Alkene Metathesis: Synthesis of Kainic Acid, Pladienolide B and Amphidinolide Y
As alkene metathesis has developed into one of the tools of organic synthesis, many practical questions have arisen. In the course of a synthesis (Org. Lett. 2007, 9, 1635. DOI: 10.1021/ol0631197) of the important neuropharmacological tool (-)-kainic acid (7), Tohru Fukuyama of the University of Tokyo prepared the key intermediate 1 by chiral auxiliary mediated coupling of crotonyl chloride with acetadehyde. Dibal reduction gave the hemiaminal, which underwent reductive amination with glycine methyl ester, leading to the alkene 2. Alkene metathesis of the derived ester 3 to form the unsaturated lactone 4 was then examined in detail. It was found that 0.5 mol % of the second generation Hoveyda catalyst was sufficient to cyclize 3 to 4 in 92% yield. With 0.8 mol %, the yield was 99%. The key to the efficacy of this cyclization was the use of 1,2-dichloroethane at reflux as the reaction solvent.

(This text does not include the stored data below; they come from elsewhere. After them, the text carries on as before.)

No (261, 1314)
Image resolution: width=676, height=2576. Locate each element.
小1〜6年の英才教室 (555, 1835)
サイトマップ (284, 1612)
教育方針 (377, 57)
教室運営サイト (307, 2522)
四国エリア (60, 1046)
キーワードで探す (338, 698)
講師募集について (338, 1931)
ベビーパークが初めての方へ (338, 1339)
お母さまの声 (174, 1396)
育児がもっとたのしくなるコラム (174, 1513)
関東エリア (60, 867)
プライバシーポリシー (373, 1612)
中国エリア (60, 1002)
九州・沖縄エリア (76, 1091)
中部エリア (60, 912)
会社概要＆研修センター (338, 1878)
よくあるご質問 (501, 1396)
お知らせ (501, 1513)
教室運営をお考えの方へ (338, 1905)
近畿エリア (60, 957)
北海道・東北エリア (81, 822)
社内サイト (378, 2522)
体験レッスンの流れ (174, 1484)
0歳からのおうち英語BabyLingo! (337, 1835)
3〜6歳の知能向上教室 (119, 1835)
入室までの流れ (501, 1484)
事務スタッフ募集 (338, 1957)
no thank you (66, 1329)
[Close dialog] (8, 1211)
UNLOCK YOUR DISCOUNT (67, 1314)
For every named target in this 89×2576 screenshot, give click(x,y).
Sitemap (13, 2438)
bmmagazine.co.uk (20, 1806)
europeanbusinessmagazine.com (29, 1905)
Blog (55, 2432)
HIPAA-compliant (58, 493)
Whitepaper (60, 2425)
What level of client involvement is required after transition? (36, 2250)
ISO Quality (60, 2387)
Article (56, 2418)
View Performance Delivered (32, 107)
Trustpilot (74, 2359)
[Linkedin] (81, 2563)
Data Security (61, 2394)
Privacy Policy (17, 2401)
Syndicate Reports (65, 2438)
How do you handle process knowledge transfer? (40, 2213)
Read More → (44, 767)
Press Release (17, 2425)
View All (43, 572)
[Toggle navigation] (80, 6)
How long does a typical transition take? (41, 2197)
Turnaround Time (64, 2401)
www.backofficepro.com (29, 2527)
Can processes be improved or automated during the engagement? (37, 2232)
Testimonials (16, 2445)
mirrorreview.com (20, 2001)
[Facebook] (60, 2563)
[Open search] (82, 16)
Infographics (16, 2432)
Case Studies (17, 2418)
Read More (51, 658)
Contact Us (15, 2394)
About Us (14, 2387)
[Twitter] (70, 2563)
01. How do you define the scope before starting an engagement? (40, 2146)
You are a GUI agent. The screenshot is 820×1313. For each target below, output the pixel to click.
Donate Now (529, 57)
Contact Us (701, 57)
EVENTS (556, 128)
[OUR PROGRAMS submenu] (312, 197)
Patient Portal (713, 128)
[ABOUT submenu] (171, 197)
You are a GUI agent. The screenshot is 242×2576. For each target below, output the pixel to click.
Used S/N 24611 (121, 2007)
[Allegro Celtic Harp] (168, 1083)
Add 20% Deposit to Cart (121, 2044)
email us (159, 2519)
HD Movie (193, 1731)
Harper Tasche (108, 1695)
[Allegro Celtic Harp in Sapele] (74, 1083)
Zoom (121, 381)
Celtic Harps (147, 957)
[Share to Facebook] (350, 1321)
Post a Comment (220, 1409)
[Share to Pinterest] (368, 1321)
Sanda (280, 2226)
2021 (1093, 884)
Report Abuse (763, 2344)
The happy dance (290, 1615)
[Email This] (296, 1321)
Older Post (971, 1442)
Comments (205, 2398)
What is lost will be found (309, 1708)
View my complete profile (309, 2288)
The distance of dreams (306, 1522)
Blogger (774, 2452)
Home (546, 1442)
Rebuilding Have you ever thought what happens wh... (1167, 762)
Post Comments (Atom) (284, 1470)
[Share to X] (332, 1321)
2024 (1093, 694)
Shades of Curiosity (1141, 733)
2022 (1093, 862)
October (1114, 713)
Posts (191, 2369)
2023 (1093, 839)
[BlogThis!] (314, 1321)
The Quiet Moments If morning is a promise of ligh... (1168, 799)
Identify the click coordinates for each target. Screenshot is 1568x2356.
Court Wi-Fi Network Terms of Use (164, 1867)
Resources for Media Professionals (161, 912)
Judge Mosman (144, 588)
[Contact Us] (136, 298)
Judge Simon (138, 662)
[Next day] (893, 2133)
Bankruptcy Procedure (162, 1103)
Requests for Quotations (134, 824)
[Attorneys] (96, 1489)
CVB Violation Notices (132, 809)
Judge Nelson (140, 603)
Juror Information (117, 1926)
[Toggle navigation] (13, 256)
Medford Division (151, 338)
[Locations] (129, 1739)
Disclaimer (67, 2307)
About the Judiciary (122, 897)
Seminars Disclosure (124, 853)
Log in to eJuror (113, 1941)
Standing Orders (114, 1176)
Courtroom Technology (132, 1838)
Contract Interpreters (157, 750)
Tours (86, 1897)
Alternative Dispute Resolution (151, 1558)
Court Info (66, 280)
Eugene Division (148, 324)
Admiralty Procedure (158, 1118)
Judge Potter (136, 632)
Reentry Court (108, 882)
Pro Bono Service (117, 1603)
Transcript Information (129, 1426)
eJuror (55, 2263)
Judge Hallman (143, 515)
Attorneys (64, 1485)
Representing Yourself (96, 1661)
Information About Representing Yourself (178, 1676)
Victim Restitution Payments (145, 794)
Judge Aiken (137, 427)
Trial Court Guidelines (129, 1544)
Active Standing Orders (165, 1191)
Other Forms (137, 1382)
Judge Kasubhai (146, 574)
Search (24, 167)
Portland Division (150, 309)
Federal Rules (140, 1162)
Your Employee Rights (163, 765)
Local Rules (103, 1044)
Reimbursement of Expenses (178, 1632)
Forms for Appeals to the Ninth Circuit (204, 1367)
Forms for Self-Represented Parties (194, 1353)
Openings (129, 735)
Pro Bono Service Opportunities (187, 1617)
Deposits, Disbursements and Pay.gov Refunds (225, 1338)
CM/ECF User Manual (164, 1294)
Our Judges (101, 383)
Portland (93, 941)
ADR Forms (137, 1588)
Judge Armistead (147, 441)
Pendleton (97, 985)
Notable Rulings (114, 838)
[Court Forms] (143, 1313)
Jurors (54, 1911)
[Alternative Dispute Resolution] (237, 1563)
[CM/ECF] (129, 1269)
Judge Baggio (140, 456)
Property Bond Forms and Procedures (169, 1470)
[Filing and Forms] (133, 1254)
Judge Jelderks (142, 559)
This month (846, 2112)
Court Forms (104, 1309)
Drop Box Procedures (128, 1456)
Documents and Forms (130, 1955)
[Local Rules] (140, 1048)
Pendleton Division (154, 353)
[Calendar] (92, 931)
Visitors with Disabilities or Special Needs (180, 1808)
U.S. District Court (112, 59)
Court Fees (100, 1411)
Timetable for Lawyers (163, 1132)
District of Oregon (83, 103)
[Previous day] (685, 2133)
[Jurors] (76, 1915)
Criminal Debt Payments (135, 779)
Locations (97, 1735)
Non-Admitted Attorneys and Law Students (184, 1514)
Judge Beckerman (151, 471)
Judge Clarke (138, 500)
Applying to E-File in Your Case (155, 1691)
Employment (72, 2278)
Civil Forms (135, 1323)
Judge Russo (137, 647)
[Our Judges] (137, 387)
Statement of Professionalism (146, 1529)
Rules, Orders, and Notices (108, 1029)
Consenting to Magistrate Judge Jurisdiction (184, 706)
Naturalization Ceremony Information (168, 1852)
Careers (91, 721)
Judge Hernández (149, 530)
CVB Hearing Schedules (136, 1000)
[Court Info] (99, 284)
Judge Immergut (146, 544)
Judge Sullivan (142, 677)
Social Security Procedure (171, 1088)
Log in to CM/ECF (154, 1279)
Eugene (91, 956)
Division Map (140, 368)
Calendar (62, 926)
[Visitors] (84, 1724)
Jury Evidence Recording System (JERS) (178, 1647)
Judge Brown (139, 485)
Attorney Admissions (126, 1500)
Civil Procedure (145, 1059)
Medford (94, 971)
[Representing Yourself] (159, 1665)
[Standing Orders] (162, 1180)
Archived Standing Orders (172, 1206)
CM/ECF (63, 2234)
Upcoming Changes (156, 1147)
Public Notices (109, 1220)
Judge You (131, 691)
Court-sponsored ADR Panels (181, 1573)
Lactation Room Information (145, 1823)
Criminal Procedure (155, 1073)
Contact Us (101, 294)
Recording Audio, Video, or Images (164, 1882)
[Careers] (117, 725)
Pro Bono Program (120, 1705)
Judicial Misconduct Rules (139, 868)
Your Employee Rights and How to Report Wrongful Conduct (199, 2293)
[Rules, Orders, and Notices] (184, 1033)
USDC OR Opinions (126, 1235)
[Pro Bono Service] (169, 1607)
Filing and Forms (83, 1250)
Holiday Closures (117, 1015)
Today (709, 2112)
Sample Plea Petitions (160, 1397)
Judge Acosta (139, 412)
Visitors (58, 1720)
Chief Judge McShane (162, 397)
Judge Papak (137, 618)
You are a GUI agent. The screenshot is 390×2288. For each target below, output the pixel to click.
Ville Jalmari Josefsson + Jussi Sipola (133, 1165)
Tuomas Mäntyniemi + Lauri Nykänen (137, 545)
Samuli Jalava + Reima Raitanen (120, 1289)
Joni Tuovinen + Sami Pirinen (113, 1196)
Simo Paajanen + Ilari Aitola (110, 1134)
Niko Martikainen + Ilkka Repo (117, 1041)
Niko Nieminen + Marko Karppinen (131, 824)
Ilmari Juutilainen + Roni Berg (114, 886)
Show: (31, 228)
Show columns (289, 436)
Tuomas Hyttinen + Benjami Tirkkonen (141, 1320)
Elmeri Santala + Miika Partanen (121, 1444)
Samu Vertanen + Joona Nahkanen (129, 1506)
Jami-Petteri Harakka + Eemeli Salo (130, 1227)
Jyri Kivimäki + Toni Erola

The macrolide pladienolide D (14) induces in vivo tumor regression in several human cancer xenograft models. This activity was important enough that a team at Esai Co., Ltd in Tsukuba headed by Yoshihiko Kotake undertook the total synthesis (Angew. Chem. Int. Ed. 2007, 46, 4350. DOI: 10.1002/anie.200604997). Their approach used two alkene metathesis steps. To prepare the substrate for the macrolide construction, the alcohol 8 and the acid 9, each prepared by chiral auxiliary control, were coupled to give the ester 10. An extensive investigation led to alkene metathesis conditions that were satisfactory, the use of the second generation Hoveyda catalyst in refluxing toluene. A significant competing side reaction was the migration of the monosubstituted alkene of 10 to make the alkenyl ether.
The second alkene metathesis step was the coupling of 12 with 13. The most effective catalyst in this case was the second generation Grubbs. Note that the free alcohol 13 participated successfully in the cross-coupling. According to the authors, this is one of just a few examples of successful cross coupling of an alkene adjacent to a quaternary center.
The stereocontrolled construction of trisubstituted alkenes by metathesis is a particular challenge. In his synthesis (Org. Lett. 2007, 9, 2585. DOI: 10.1021/ol0710360) of amphidinolide Y (21), a modestly cytotoxic macrolide antibiotic, Wei-Min Dai of Zhejian University and the Hong Kong University of Science and Technology took up this challenge. The substrate for cyclization was prepared by coupling the acid 15 with the alcohol 16, followed by selective deprotection and oxidation. Medium-ring conformational effects played an important role in this metathesis. The cyclization was also attempted with the TES ethers of the two diastereomeric secondary alcohols corresponding to the ketone of 17. One of those diastereomers cyclized modestly well. The other diastereomer did not cyclize at all.